Guest essay by Eric Worrall
Stephan Lewandowsky (of retracted Recursive Fury fame ) has just released a paper supporting the “precautionary principle” (h/t JoNova). According to Lewandowsky, the more uncertain you are about risk, the more you should spend to contain the risk.
Lewandowsky of course applies this principle to climate sensitivity – he suggests uncertainty increases the high end risk.
But now that Lewandosky has opened our eyes, let’s try applying his principle to other issues.
Witch burning. Just as there has never been a clear anthropogenic climate signal, so there has never been a clear demonstration of supernatural power. Yet can we be absolutely certain? Lewandowsky teaches us that the less you know about something, the more worried you should be. So for the sake of the children, we had better dust off those old witch finding books.

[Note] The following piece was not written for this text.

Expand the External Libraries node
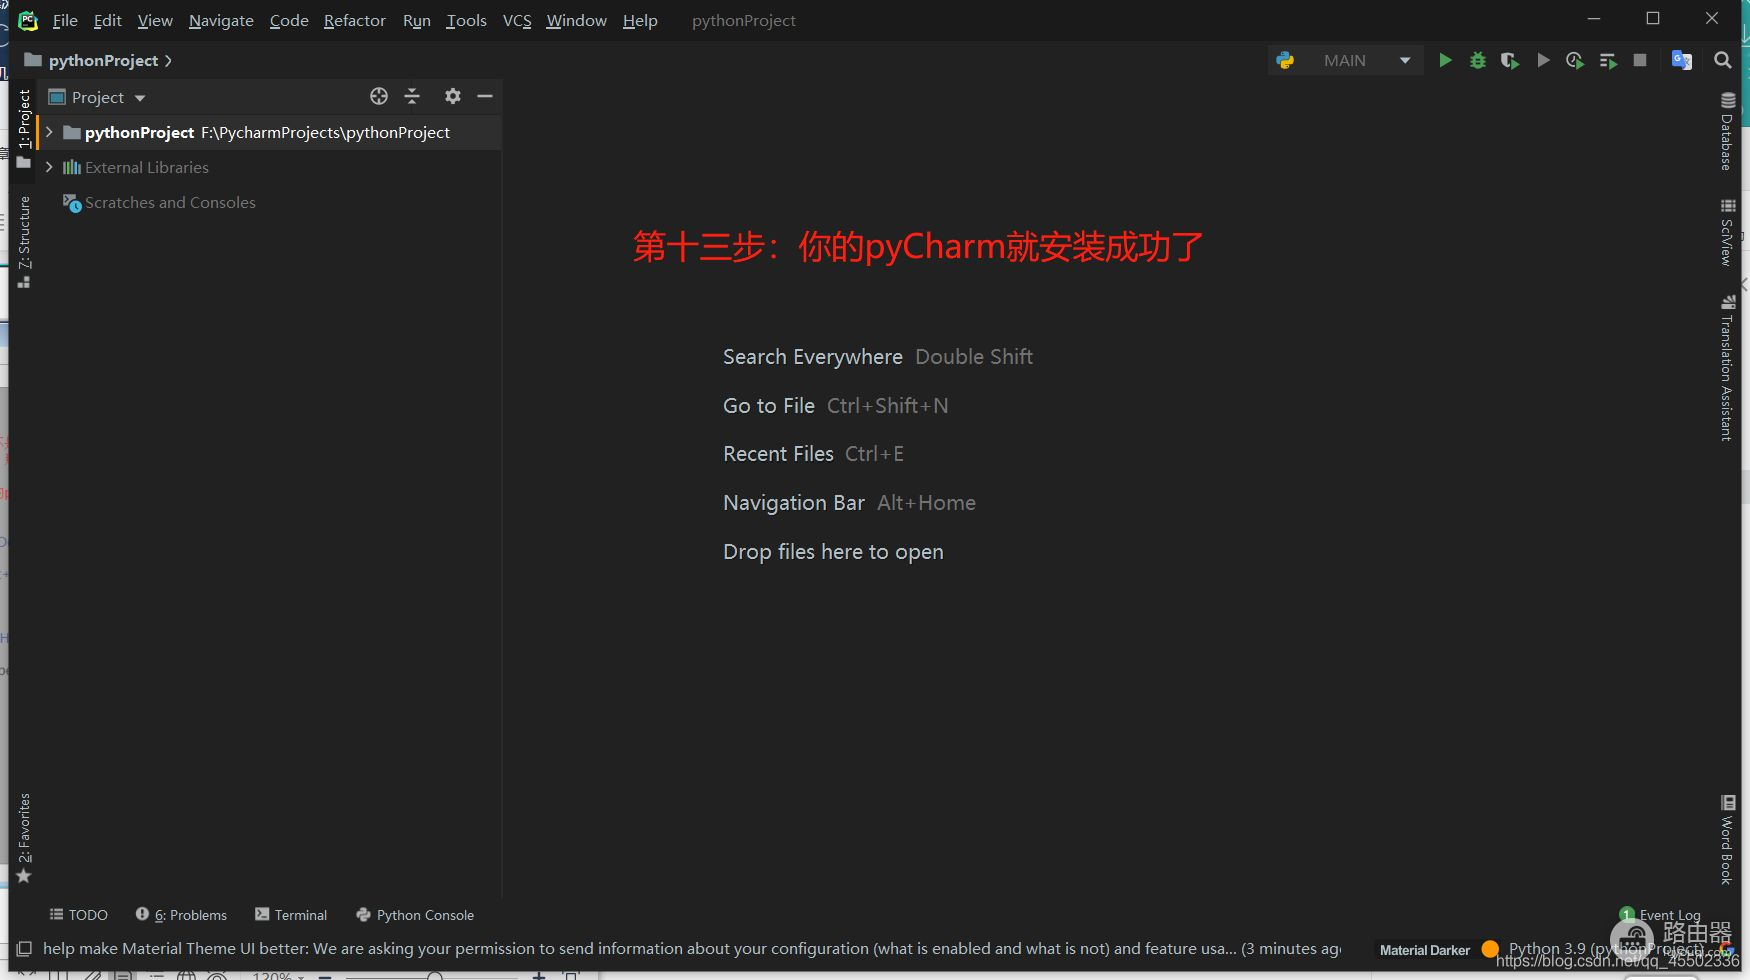1750x980 pixels. 49,167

Flying saucers. There has never been a verified case of human contact with aliens. But there have been plenty of anecdotal accounts of alien encounters, many of which sound rather unpleasant. Lewandowsky teaches us that uncertainty is risk – can we be absolutely certain Earth is not being observed by malevolent alien beings? Better step up efforts to keep us all safe from the unknown.
I’m sure readers can think of other examples – chemtrails, rains of frogs, strange wart like pimples… it’s a long list.
Thank you Lewandowsky, for opening our eyes to what is really important.